#### RECORDS FOR PROCESSING

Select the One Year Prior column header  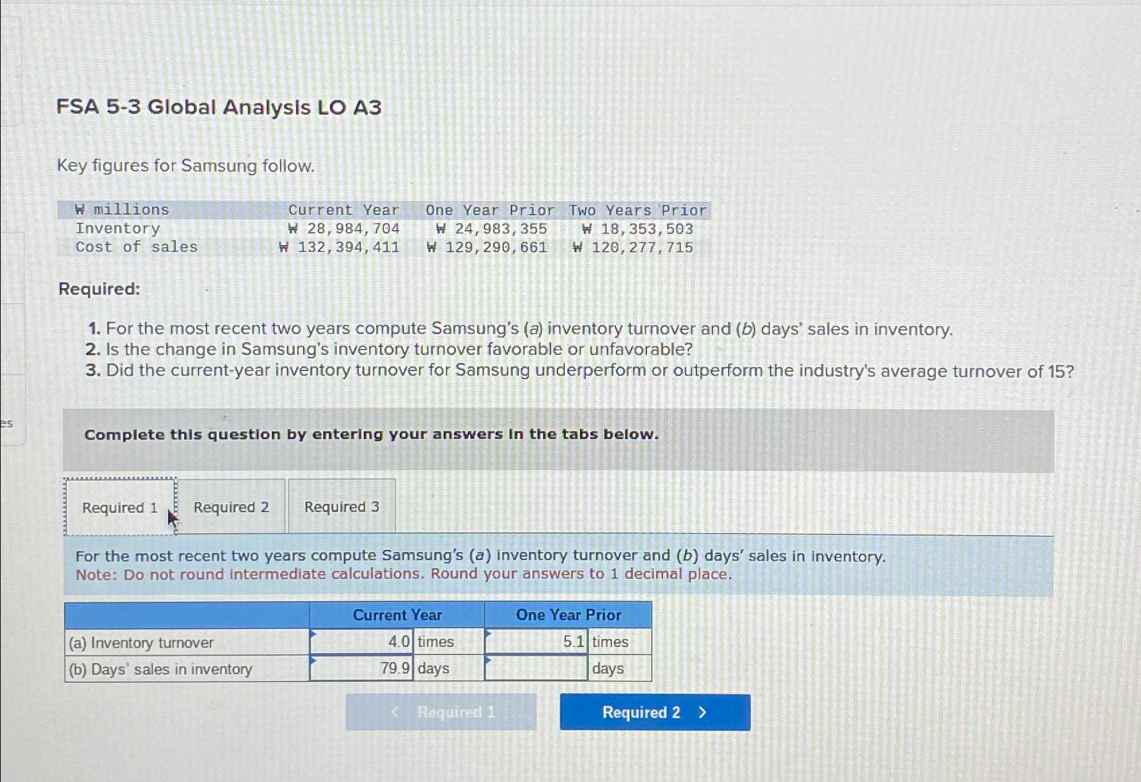[568, 615]
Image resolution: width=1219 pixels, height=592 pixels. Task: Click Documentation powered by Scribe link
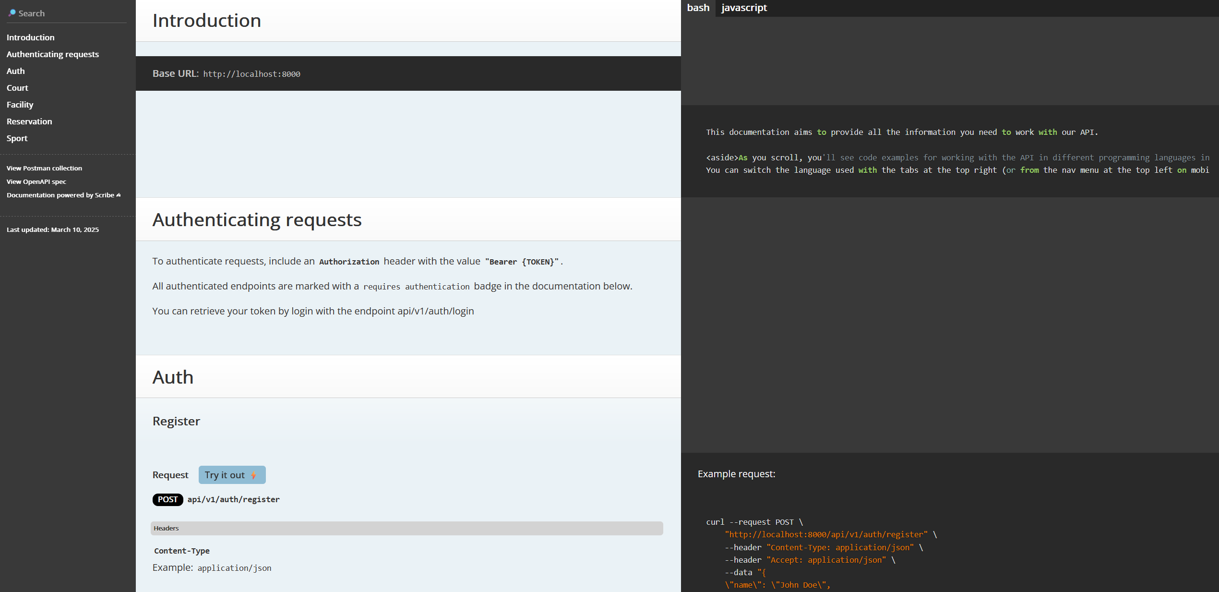point(60,195)
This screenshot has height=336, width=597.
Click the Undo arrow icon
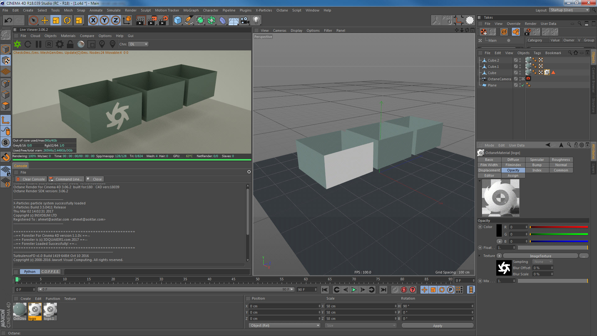8,21
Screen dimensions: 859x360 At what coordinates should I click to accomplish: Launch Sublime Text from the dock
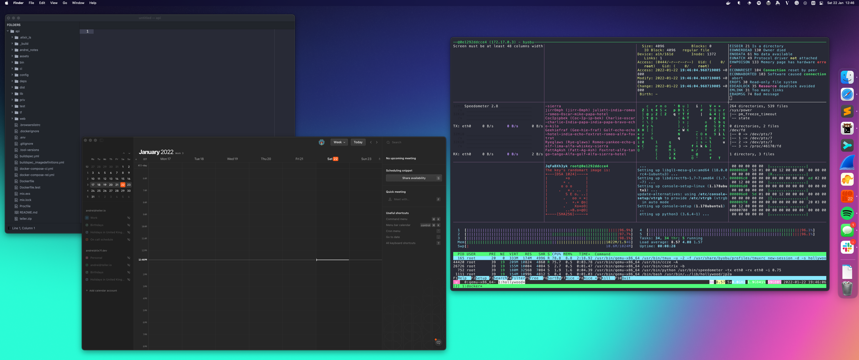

########

§ **TASK TO COMPLETE**
The copy should hold exactly the lines from the line containing "Click the Undo arrow icon" through the end of the data, both ends included, and no pictures.

§ **ANSWER**
Click the Undo arrow icon
8,21
Screen dimensions: 859x360 At what coordinates should I click to accomplish: Launch Sublime Text from the dock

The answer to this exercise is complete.